Residual cancer burden linked to long-term survival

SAN ANTONIO – Residual cancer burden (RCB) is poised to alter American Joint Committee on Cancer (AJCC) staging standards in breast cancer, according to investigators.

Will Pass/MDedge News

A meta-analysis showed that RCB – which is calculated in the neoadjuvant setting through a combination of primary tumor bed cellularity, lymph node positivity, and size of largest metastasis – was significantly associated with long-term survival of more than 5,000 breast cancer patients, reported principal investigator W. Fraser Symmans, MD, of MD Anderson Cancer Center, Houston, who presented the findings at the San Antonio Breast Cancer Symposium.

Will Pass/MDedge News

Coinvestigator Laura J. Esserman, MD, of the University of California, San Francisco, who was in attendance at Dr. Symmans’ presentation, put the study in context.
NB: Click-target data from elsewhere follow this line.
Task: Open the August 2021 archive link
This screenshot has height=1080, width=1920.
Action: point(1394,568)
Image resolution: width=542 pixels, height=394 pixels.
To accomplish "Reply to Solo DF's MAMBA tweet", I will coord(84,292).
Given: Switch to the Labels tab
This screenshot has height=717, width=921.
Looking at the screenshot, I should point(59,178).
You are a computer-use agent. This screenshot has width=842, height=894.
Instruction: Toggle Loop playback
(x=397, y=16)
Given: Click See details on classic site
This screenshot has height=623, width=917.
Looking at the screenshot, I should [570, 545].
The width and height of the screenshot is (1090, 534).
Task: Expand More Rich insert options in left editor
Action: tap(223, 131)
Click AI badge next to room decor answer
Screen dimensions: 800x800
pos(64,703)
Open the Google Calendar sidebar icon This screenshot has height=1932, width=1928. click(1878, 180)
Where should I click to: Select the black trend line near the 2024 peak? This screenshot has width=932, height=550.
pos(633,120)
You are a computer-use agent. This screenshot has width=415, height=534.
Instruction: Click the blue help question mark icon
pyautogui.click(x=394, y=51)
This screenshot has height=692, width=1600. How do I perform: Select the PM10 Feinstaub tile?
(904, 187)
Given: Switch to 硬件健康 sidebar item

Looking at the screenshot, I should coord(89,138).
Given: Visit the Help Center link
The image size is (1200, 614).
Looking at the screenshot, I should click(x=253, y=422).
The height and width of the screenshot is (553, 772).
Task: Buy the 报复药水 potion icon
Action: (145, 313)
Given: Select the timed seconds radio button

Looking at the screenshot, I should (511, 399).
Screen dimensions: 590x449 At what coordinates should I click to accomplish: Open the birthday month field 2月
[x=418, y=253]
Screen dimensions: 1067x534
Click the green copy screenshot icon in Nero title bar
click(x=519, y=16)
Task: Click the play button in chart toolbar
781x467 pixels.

“The reason we did this meta-analysis was to really change the joint commission – the AJCC staging – and we expect that will happen on the basis of these results,” Dr. Esserman said. “[RBC] is, moving forward, the standard of care.”

The investigators analyzed individual-level data from 5,160 patients treated at multiple institutions. For each patient, RCB, which is scored from 0 to III, from pathologic complete response (0) to high disease burden (III), was compared with event-free survival (EFS) and disease relapse-free survival (DRFS).

 

The results showed that both EFS and DRFS were strongly associated with RCB for the overall population and each subtype. For instance, for triple-negative breast cancer, patients with pathologic complete response had a 10-year EFS of 86%, a rate that decreased as RCB increased from RCB-I (75%) to RCB-II (61%), and finally, RCB-III (25%). This trend was similar for patients with HR-negative/HER2-positive or HR-positive/HER2-positive disease. Risk stratification for HR-positive/HER2-negative disease deviated slightly; pathologic complete response was associated with a 10-year EFS of 81%, compared with 86% for RCB-I.

Regarding this finding, Dr. Symmans noted that RCB is most prognostic when higher levels of residual disease are present. Still, reviewing long-term risk across subtypes, Dr. Fraser emphasized the reliability of RCB as a prognostic tool.

“The strong relationship [between RCB and] risk is very clear in each and every subtype of disease,” he said. “There are very tight confidence intervals around those risk estimates.”

Multivariate analysis provided further support for this conclusion, as RCB was independently prognostic for survival in each subtype of disease.

According to Dr. Esserman, the study findings should encourage implementation of RCB in daily practice.

“There has to be training and a commitment to using this in a consistent way so that we can all rely on the information,” Dr. Esserman said. “This is critical for our patients, and this is ... how we’re going to get people to the best outcome, and [it should be done] up front, when we still have the chance to cure people.”

Session moderator Virginia Kaklamani, MD, of Mays Cancer Center, San Antonio, agreed that clinicians should use RCB in practice; however, she also explained that RCB results for some patients are not yet actionable.

Will Pass/MDedge News

“I ask my pathologist to give me the RCB score,” Dr. Kaklamani said. “The question is, what do I do with the results? It’s a little limited. In triple-negative patients I may consider giving capecitabine in the adjuvant setting, or obviously enrolling them in clinical trials. In my HER2-positive patients, I will look at the results from the KATHERINE trial and the ExteNET trial to guide me. In my HR-positive patients, I’m still waiting for results from other trials to see how these results can be interpreted. What we’ve [found] is in many trials, achieving a pathologic complete response in HR-positive patients may not be as important, but as you can see here, it looks like RCB really is.”

The investigators disclosed relationships with Seattle Genetics, Almac, Syndax, and others.
 

SOURCE: Yau et al. SABCS. 2019 Dec 13. Abstract GS5-01.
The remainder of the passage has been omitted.